## What to do:
1. Copy the New Deal for Workers text from "The New Deal" up to and including "the private sector.", swapping "trade unions" for "labor unions".
2. In the New Deal for Workers text, after how long in a job does the Employment Rights Act give protection from unfair dismissal?

## Extract provided:
----------

The New Deal for Workers is a campaign led by trade unions and their members. It calls for a new social settlement for working people of Britain and to develop greater rights and provision for those same workers.
Over a decade ago, the CWU launched a campaign to reshape our entire economy in favour of working people. Since then, workers have been subject to spiralling wealth inequality, a global pandemic which devastated our entire economy and employment practices which shirk workers rights at every turn. It has never been more important to bring back a sense of balance to the workplace and empower trade unions to organise across the country, especially in the private sector.
We are proud to say that after years of campaigning, the Employment Rights Act (ERA) marks an important first step towards rectifying this imbalance in the world of work. The ERA introduces a number of individual and collective rights, including:
- An end to most zero hour contracts
- An end to fire and rehire practices
- The right to protection from unfair dismissal from six months of employment, rather than two years
- The right to sick pay from day one of illness
- The right to parental leave from day one of employment
- Repealing restrictive anti-trade union laws
- Introducing sectoral collective bargaining in the adult social care sector
These reforms will genuinely change the lives of millions of working people.
But we still need to go further. UK workers still have far less collective rights than other European countries and union density in the private sector is less than 12%. We need to introduce sectoral collective bargaining agreements across entire industries to level up our economy. Bogus self-employment and gig-economy employment models must become a thing of the past and decently paid, secure jobs must be prioritised. That is why the CWU will continue to call for further reforms to ensure that working people are empowered everywhere and we can unlock the benefits of increased growth and productivity for the workforce and our communities- not just those at the top.

----------

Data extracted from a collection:
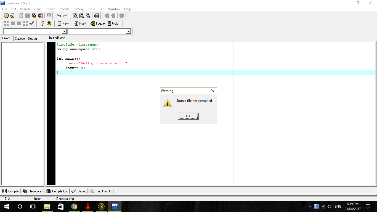Expand the right function combo box
The height and width of the screenshot is (212, 377).
click(128, 31)
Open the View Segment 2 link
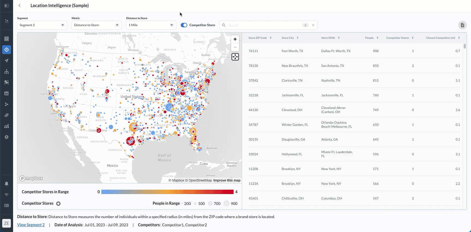The height and width of the screenshot is (232, 471). point(31,225)
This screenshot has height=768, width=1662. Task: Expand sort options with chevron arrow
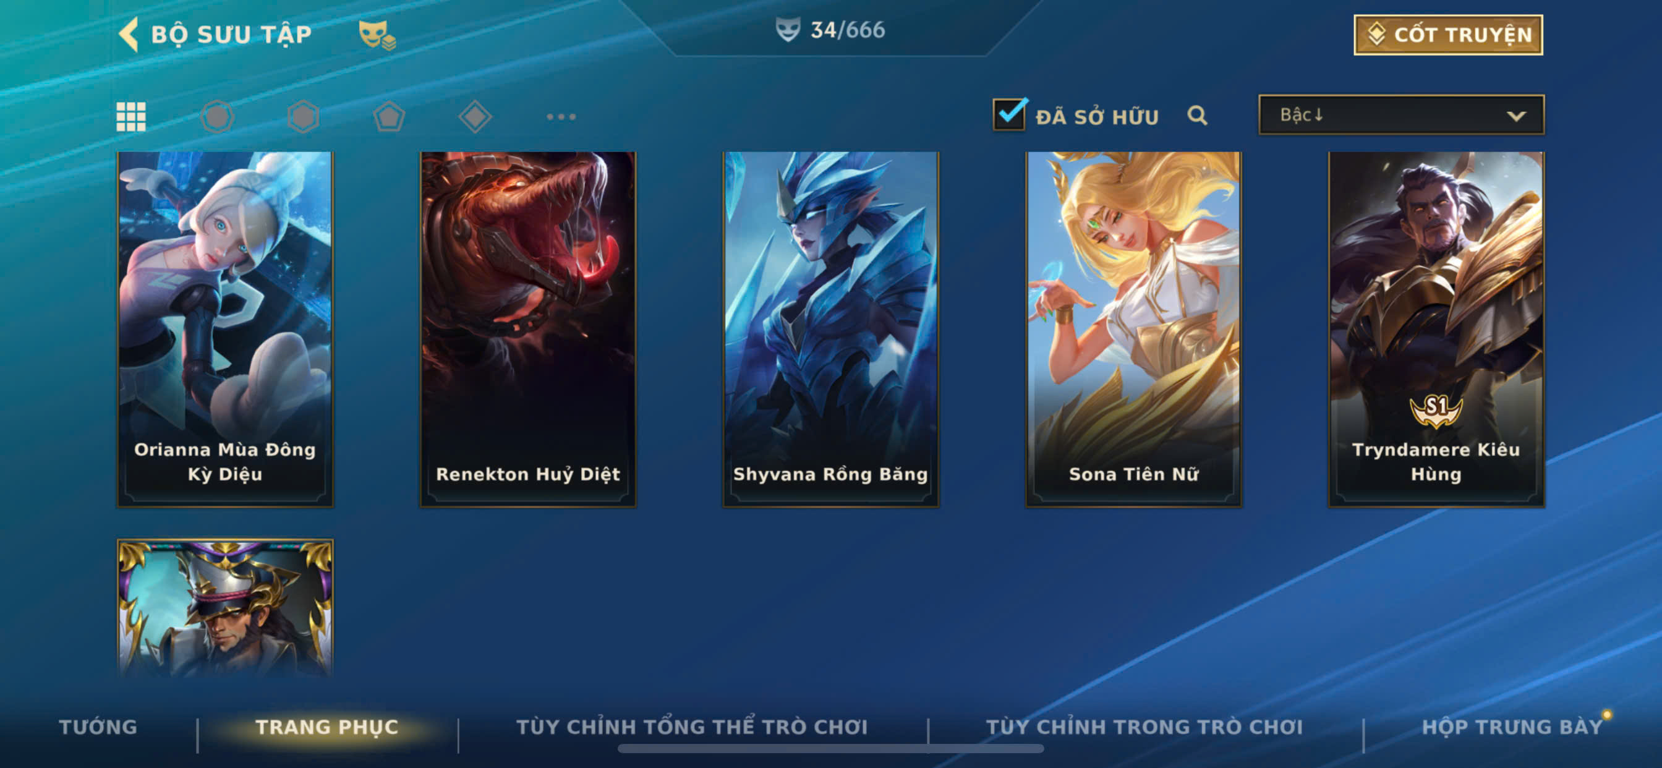1516,116
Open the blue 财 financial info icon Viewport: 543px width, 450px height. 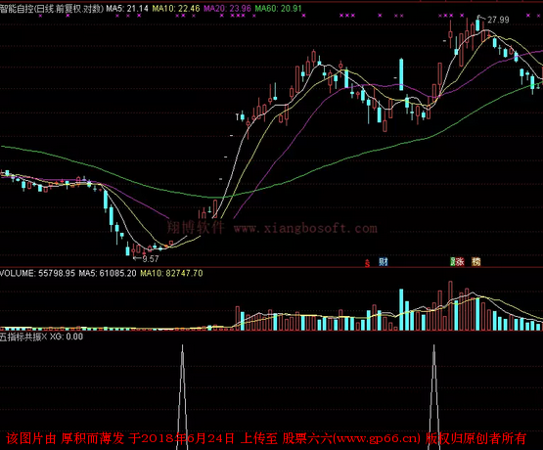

----------

## Solution list:
1.
The New Deal for Workers is a campaign led by labor unions and their members. It calls for a new social settlement for working people of Britain and to develop greater rights and provision for those same workers.
Over a decade ago, the CWU launched a campaign to reshape our entire economy in favour of working people. Since then, workers have been subject to spiralling wealth inequality, a global pandemic which devastated our entire economy and employment practices which shirk workers rights at every turn. It has never been more important to bring back a sense of balance to the workplace and empower labor unions to organise across the country, especially in the private sector.

2. From six months of employment, rather than two years.